Abstract
Objective
We aimed to evaluate apelin‐13 levels, total oxidant/antioxidant status in Alzheimer’s disease (AD) and to investigate the relationship between these parameters.
Methods
Patients newly diagnosed with AD were enrolled in the study. The control group consisted of age‐ and gender‐matched healthy individuals. Serum levels of apelin‐13, total antioxidant status (TAS), and total oxidant status (TOS) were measured.
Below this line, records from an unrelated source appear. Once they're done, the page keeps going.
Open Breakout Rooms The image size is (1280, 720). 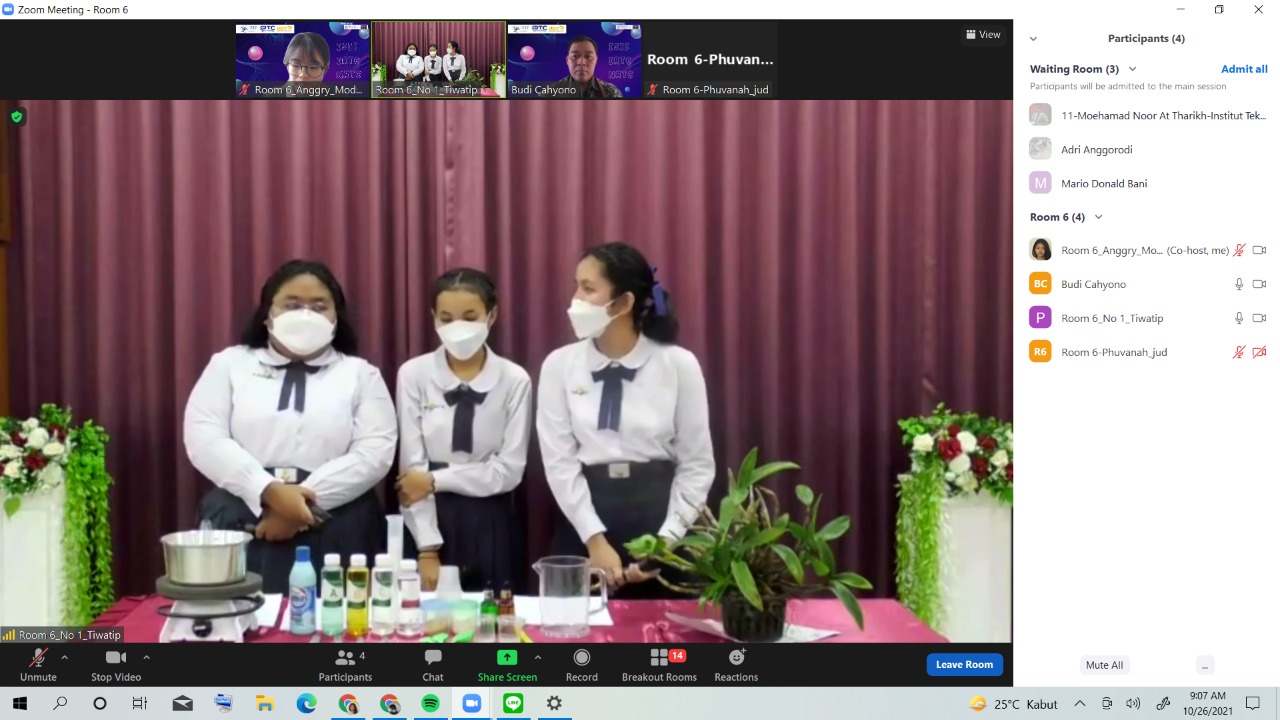point(659,664)
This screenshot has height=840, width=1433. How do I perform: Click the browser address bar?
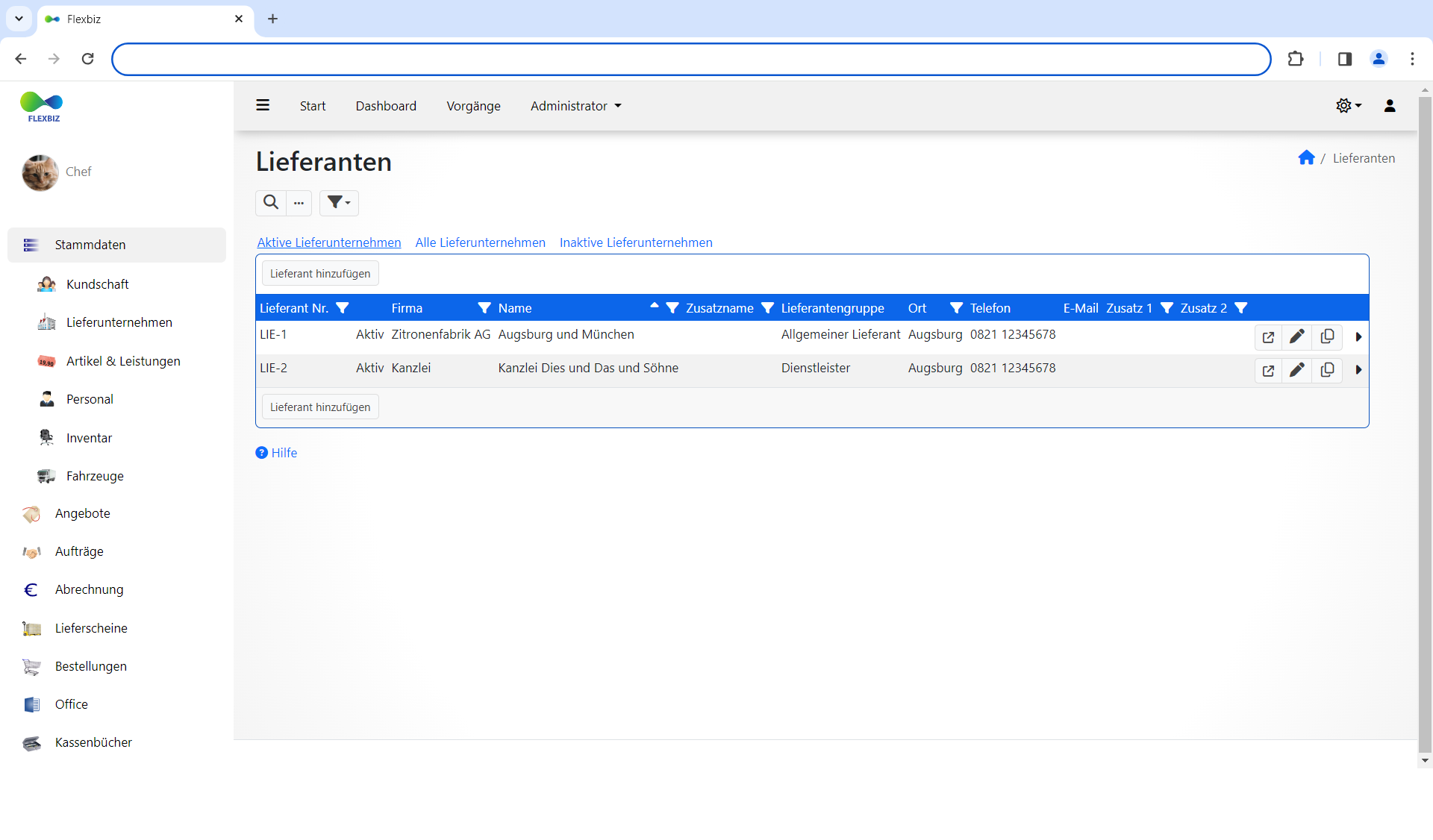(690, 59)
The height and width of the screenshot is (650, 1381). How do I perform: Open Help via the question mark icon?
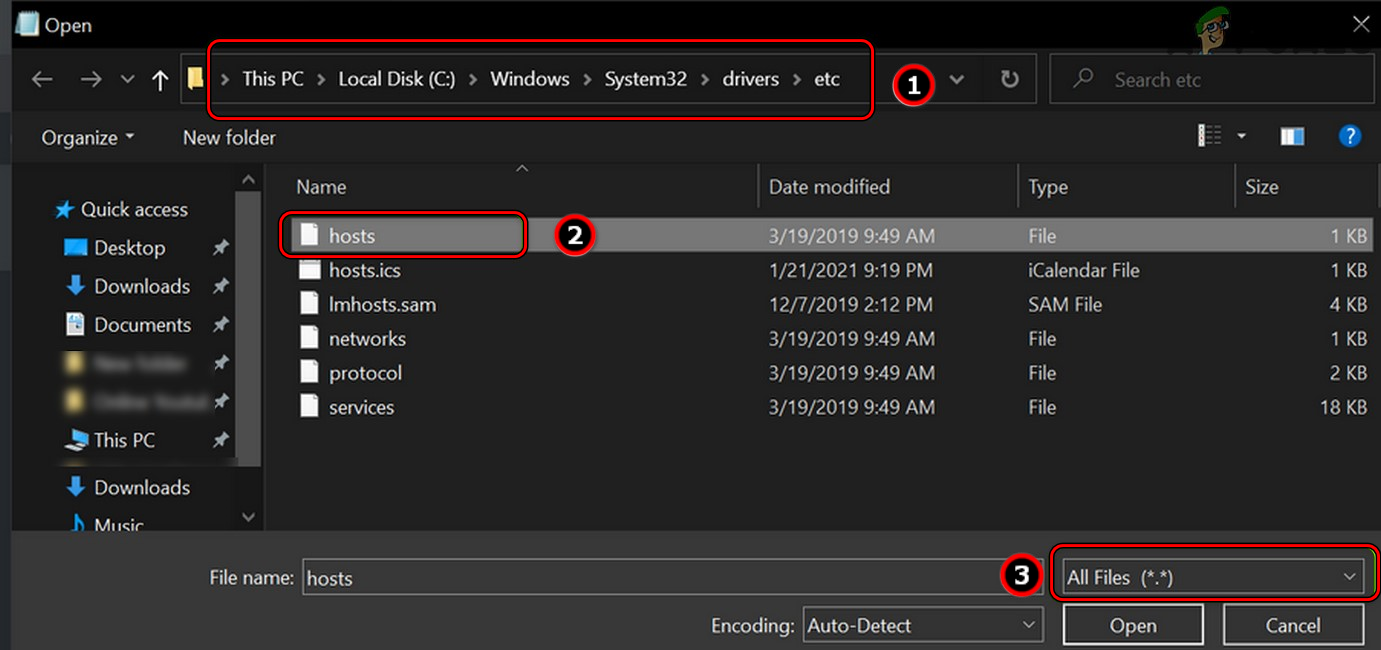(1350, 136)
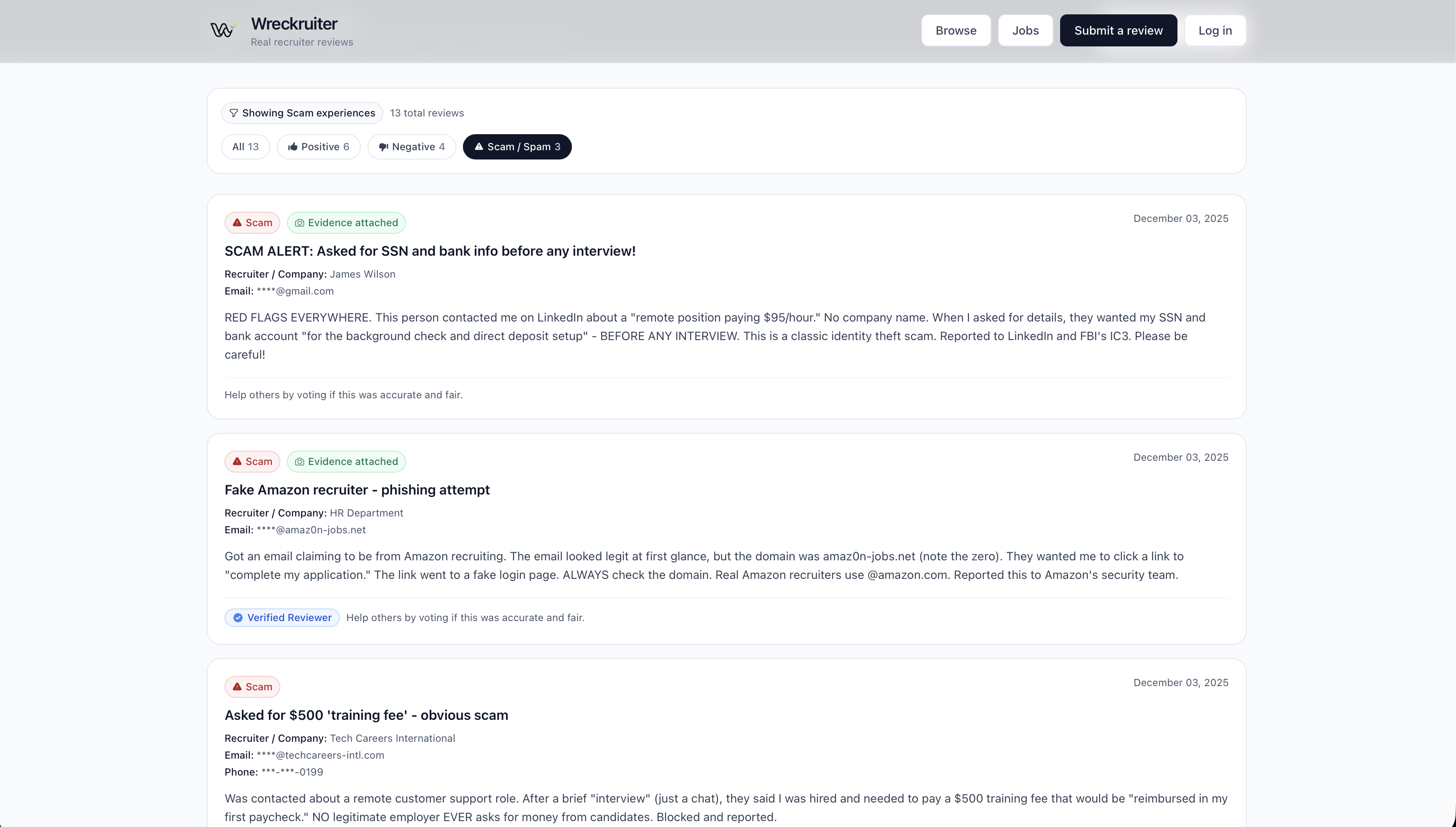Filter by Negative 4 reviews
Image resolution: width=1456 pixels, height=827 pixels.
click(x=411, y=147)
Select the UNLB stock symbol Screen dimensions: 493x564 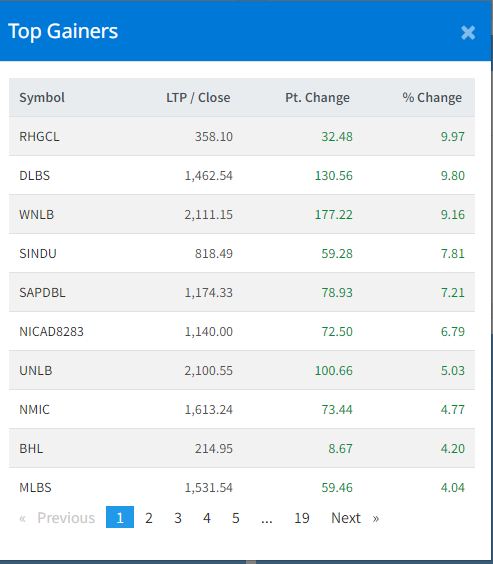coord(36,370)
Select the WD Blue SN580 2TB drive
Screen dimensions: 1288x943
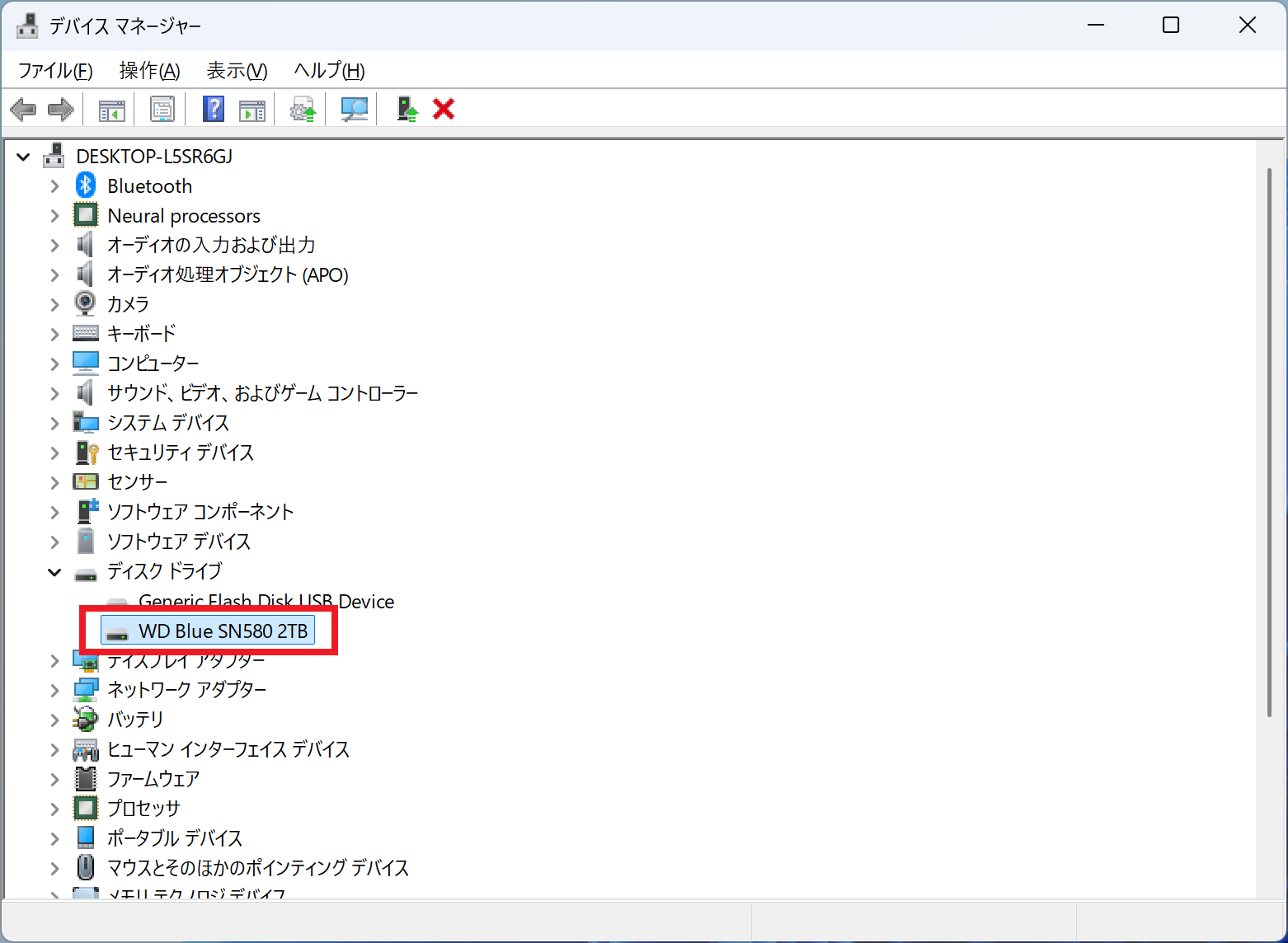coord(223,631)
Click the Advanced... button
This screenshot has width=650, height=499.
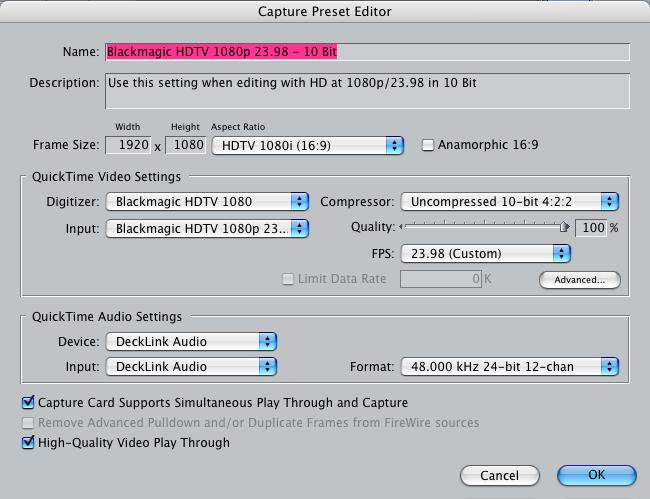coord(580,280)

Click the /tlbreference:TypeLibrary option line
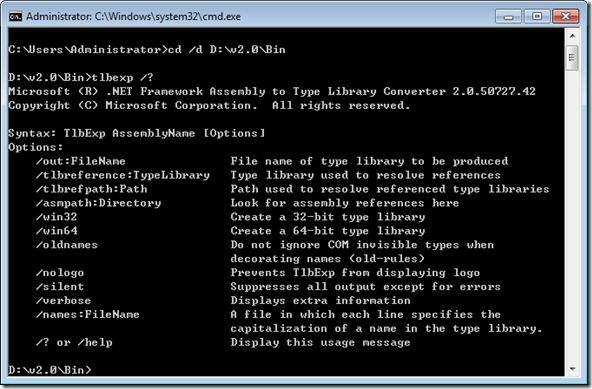click(123, 175)
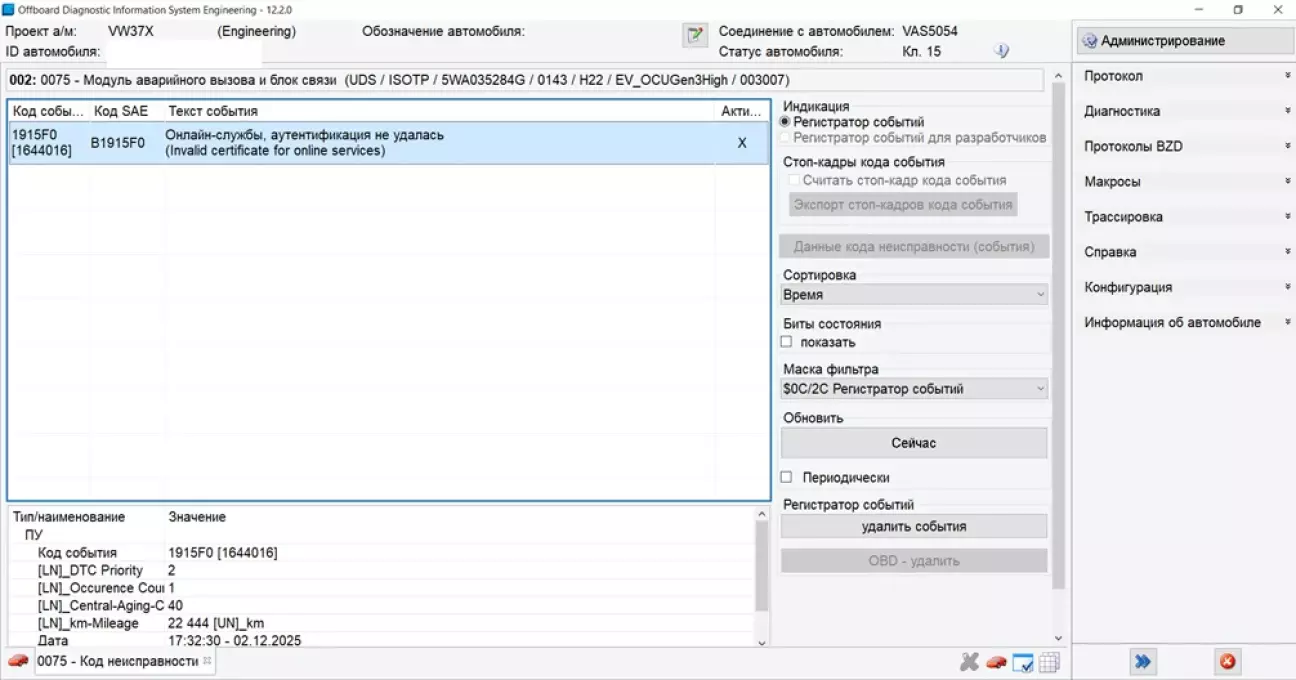Open the table view icon in status bar

[1046, 661]
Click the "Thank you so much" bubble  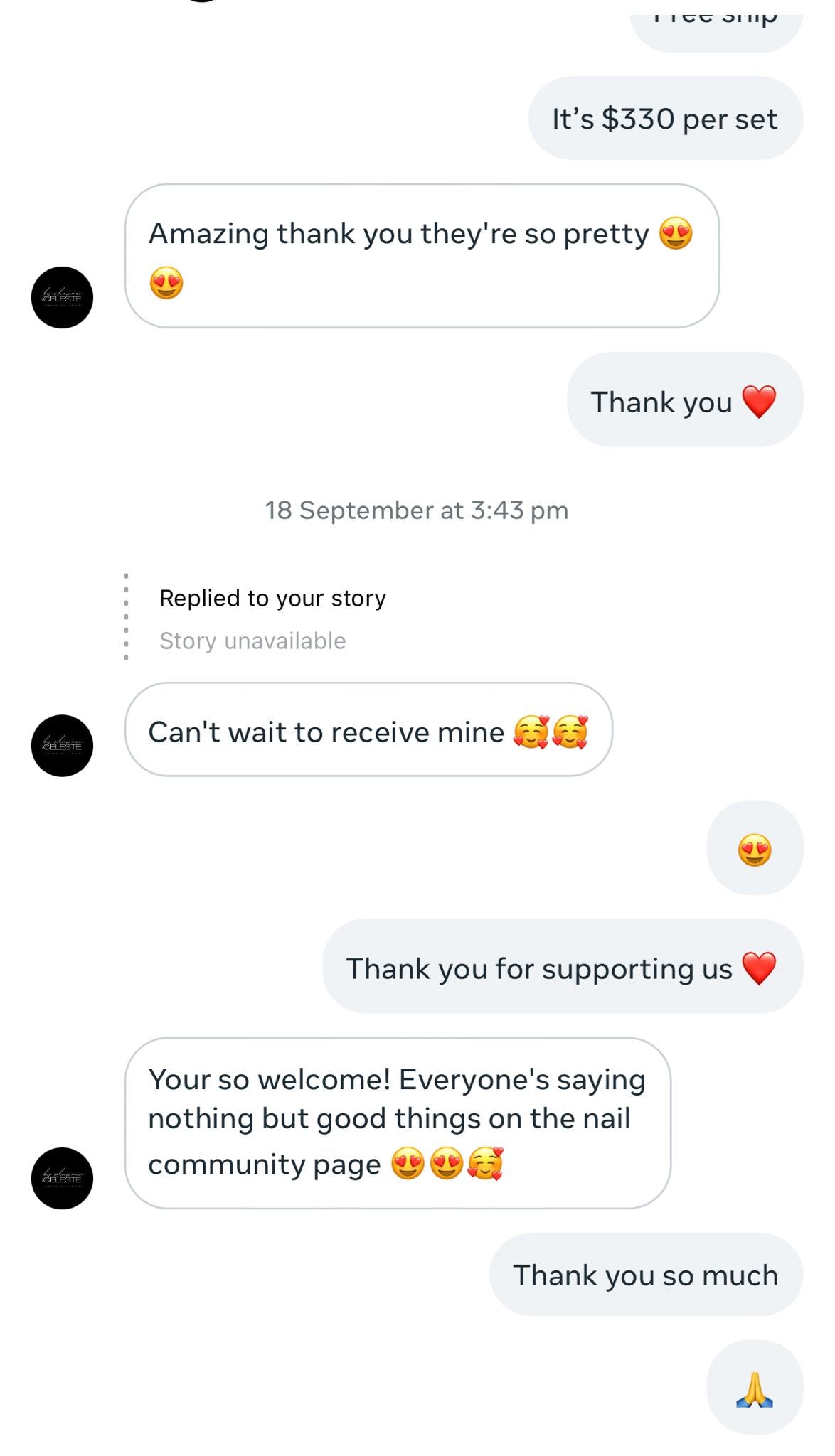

Oxidative stress index was calculated (TOS/TAS) for each participant.
Results
We reported that serum apelin‐13 and TAS values were significantly lower in the AD group compared with controls, and they found a fair but insignificant relationship between Apelin‐13 and TAS values.
Conclusion
According to our results, we suggested that insufficient apelin‐13 and TAS levels may contribute to the pathogenesis of AD.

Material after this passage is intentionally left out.